L’essayiste qui s’essaie

L’essayiste qui s’essaie. Ben oui, on parle encore de David Desjardins et de son fameux recueil de chroniques, Le cœur est une valeur mobilière. Promis, pas question de vous dire à quel point il est bon, pis populaire, pis pas frais chié du tout. Non, cette fois, on le critique pour vrai, on va englober tout son être de perpétuel indigné, colérique, critiqueur, maganeur d’actualité dans un p’tit pot pis lui brasser la cage jusqu’à ce que les Éditions Somme Toute appellent pour nous demander de retirer la critique !

Intéressé? Tant pis pour vous.

Parce que pour ça, faudrait avoir détesté la lecture de son bouquin et ça n’est tout simplement pas arrivé. Pour ceux qui croyaient enfin trouver de bonnes raisons de détester Desjardins, ben… on vous salue ! Pour les autres, sachez que vous ne serez pas déçus de payer une vingtaine de dollars pour relire ce que vous avez déjà lu de lui et/ou découvrir le reste.

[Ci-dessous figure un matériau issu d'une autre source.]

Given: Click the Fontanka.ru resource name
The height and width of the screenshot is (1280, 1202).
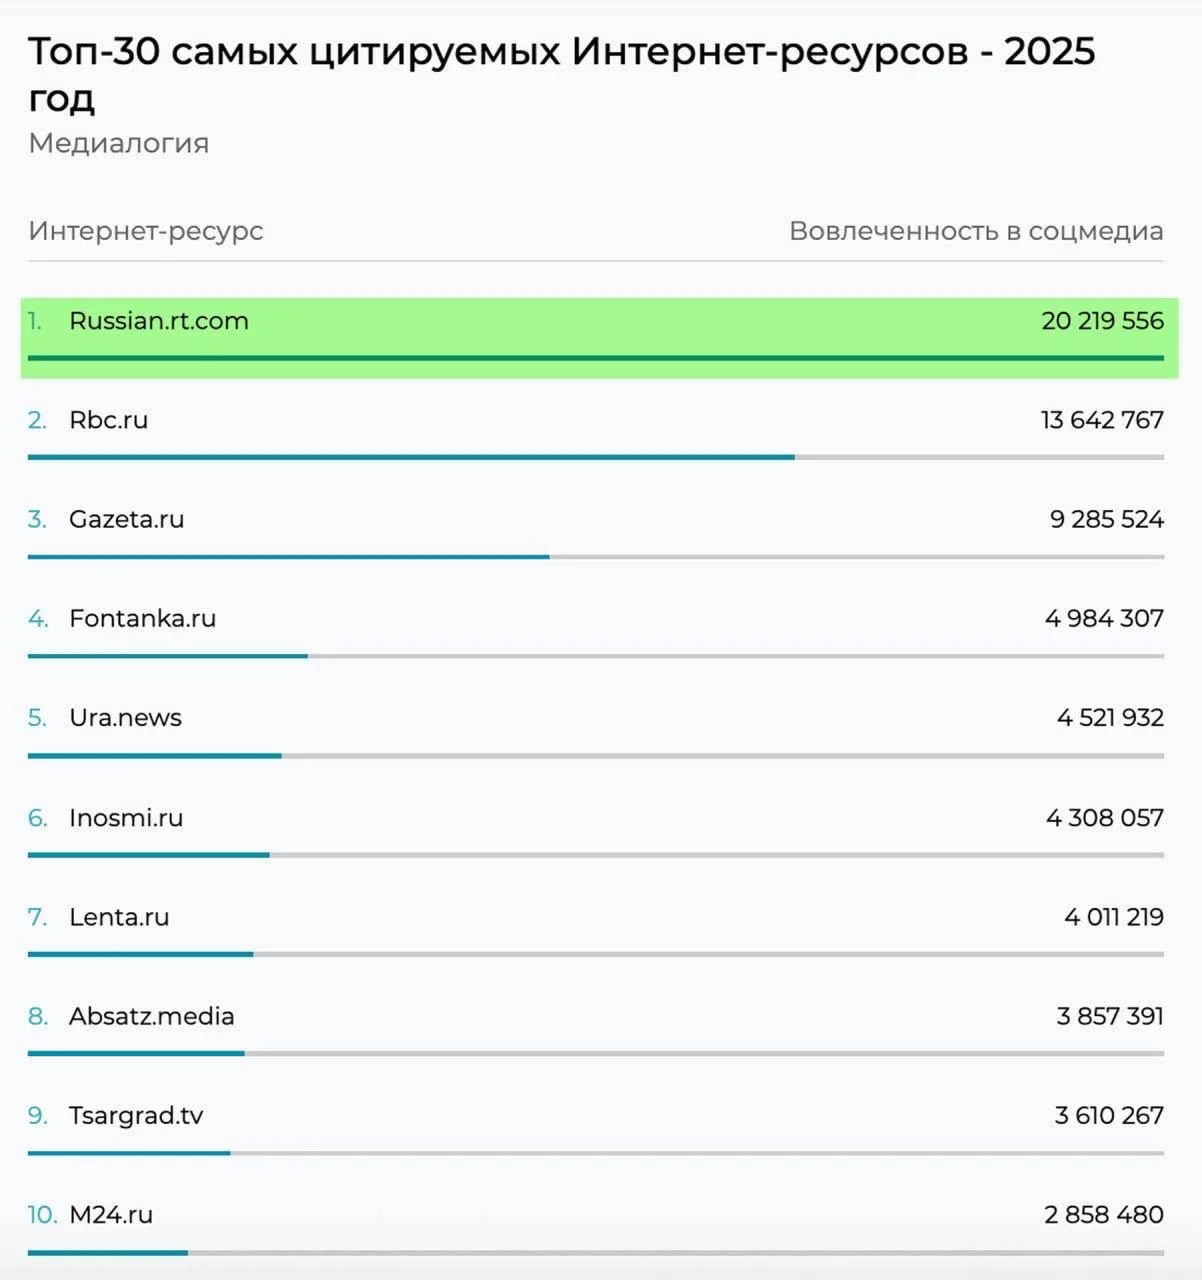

Bon, c’est sûr, un copier-coller de chroniques journalistiques, ça peut sembler un peu moins tentant que le dernier prix des libraires du Québec : La fiancée américaine d’Éric Dupont, ou tout autre roman tant recommandé qui traîne sur votre table de chevet depuis des mois. Pourtant, vous seriez surpris de la qualité littéraire et culturelle de l’ouvrage de Desjardins.

Remarquez le mot « ouvrage » et non pas « compilation d’ouvrages », parce qu’il apparaît dans ce recueil un surprenant travail de cohésion, une ligne directrice qui se fiche de la chronologie, tout en proposant autre chose que de simples chroniques enchaînées les unes derrière les autres. En fait, dans la lecture continue se découvre une autre forme que le soliloque aux contorsions idéologiques qu’on connaît bien du style de Desjardins. En retirant la pause hebdomadaire régulière d’une chronique à une autre, une discussion s’établit entre les trois chapitres du recueil, un discours aux tendances philanthropiques, oui, mais éducatives surtout.

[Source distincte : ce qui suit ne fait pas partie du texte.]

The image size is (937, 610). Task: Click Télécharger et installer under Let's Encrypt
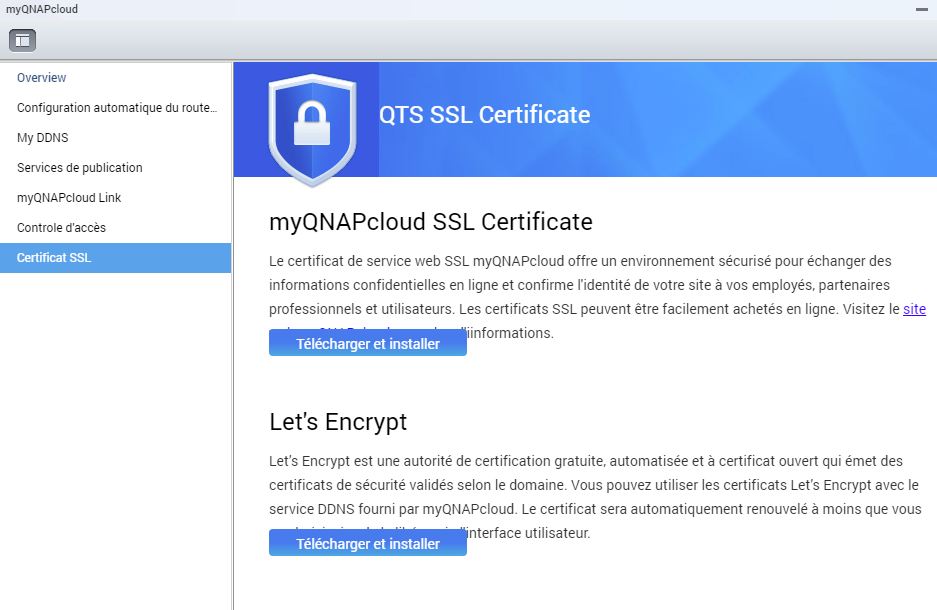coord(367,543)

Vous verrez bien ce qui s’y cache pour vous, mais il semble que ce recueil révèle un brin comment écrire une chronique, un essai ou comment écrire tout court, tiens. Il donne aussi le goût de voir les huit dernières années de notre p’tit monde différemment, de conserver ces nouvelles images avec nous pour la suite. Pour ne plus voir juste la Droite ou la Gauche, Labeaume ou Coderre, Radio X ou Radio Première, mais pour voir le gris qu’on ne prend plus le temps de dépeindre entre les deux, afin d’en faire ressortir les p’tites couleurs qui font que notre vie ne se résume pas qu’à la maison, les études, le boulot et le trafic entre les trois.

On croirait avoir à défroisser une centaine de boulettes de papier journal ressorties de la poubelle du passé et on se retrouve, 282 pages plus tard, en train de se demander ce qu’on voudrait être comme ami, comme futur père, mère, époux, comme Québécois… Bref, on se retrouve diverti, instruit, plus grand et surtout moins seul. Le genre de sentiment, cher David, qui émane sans prévenir de ce qu’on appelle la Littérature, la bonne littérature.